§ **Excerpted records**:
————————

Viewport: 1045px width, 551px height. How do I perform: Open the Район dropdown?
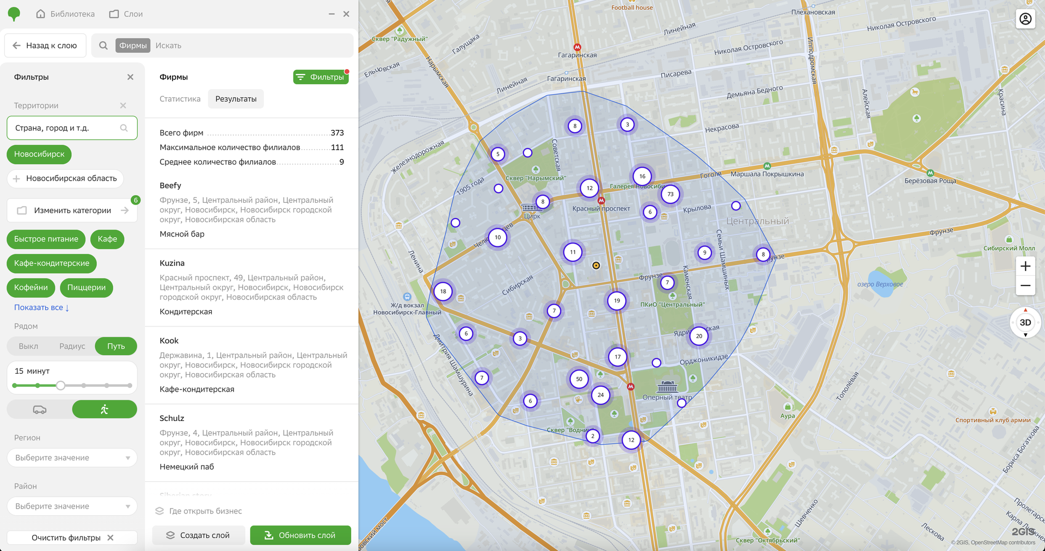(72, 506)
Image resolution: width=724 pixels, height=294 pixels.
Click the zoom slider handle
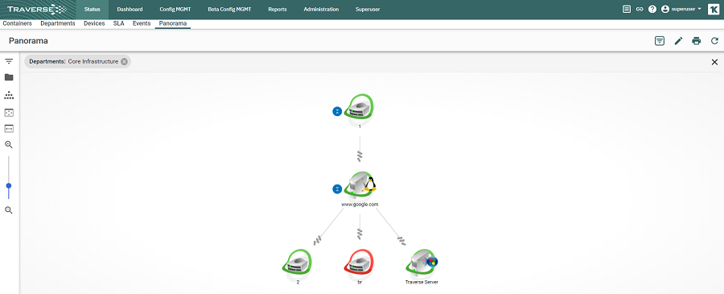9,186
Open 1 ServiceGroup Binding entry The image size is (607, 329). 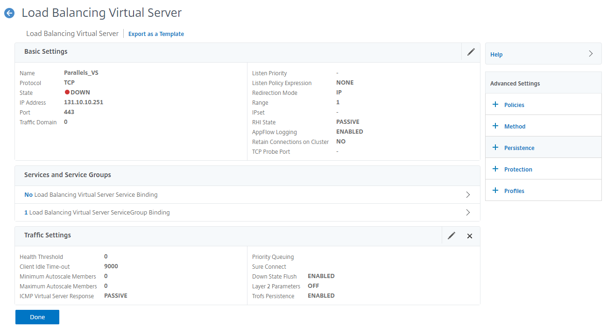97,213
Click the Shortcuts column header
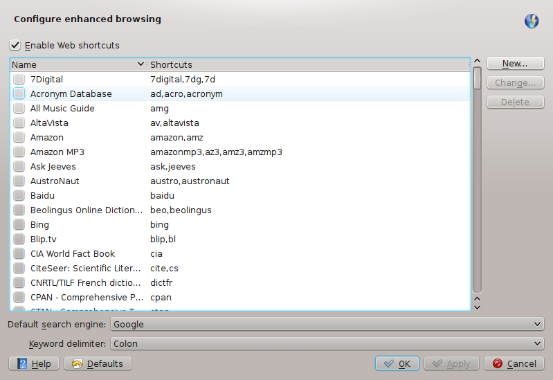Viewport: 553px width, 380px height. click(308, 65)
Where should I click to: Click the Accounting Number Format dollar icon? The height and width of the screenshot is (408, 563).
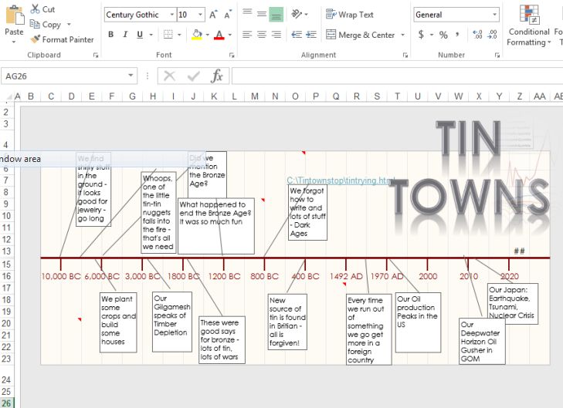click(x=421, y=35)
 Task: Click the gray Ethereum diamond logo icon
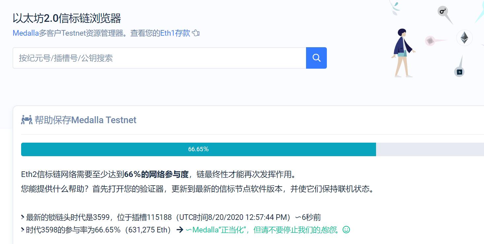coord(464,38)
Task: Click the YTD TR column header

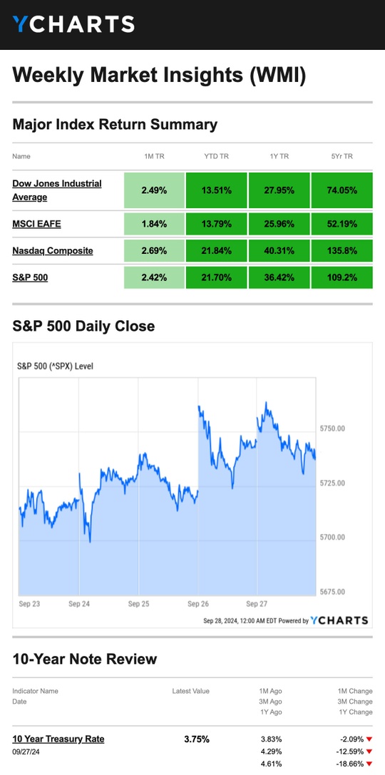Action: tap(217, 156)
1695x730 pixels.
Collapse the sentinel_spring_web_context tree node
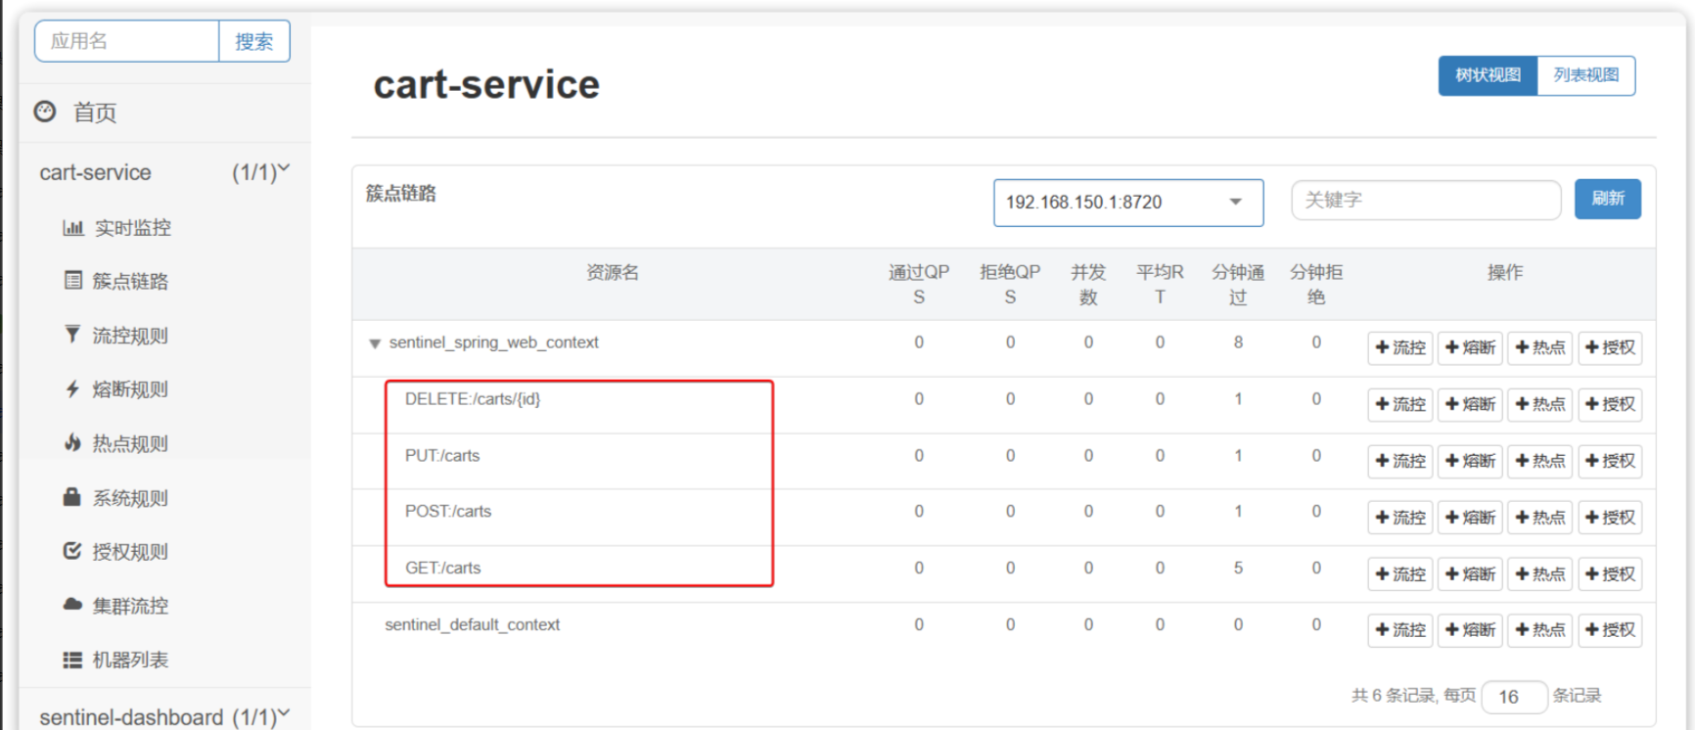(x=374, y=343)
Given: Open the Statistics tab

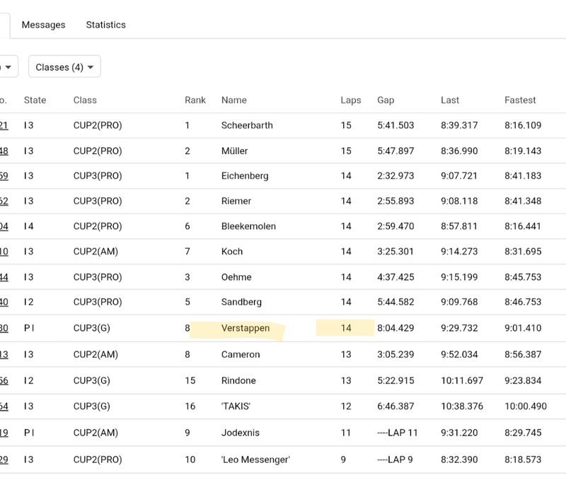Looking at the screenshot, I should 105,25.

————————

§ **Problem requirements**: Beginning with the line that holds "1695x730 pixels." and continuing to the end of the entries above, set down each line exactly, both ends included; include no pictures.

§ **Worked solution**:
1695x730 pixels.
Collapse the sentinel_spring_web_context tree node
(x=374, y=343)
Given: Open the Statistics tab

Looking at the screenshot, I should 105,25.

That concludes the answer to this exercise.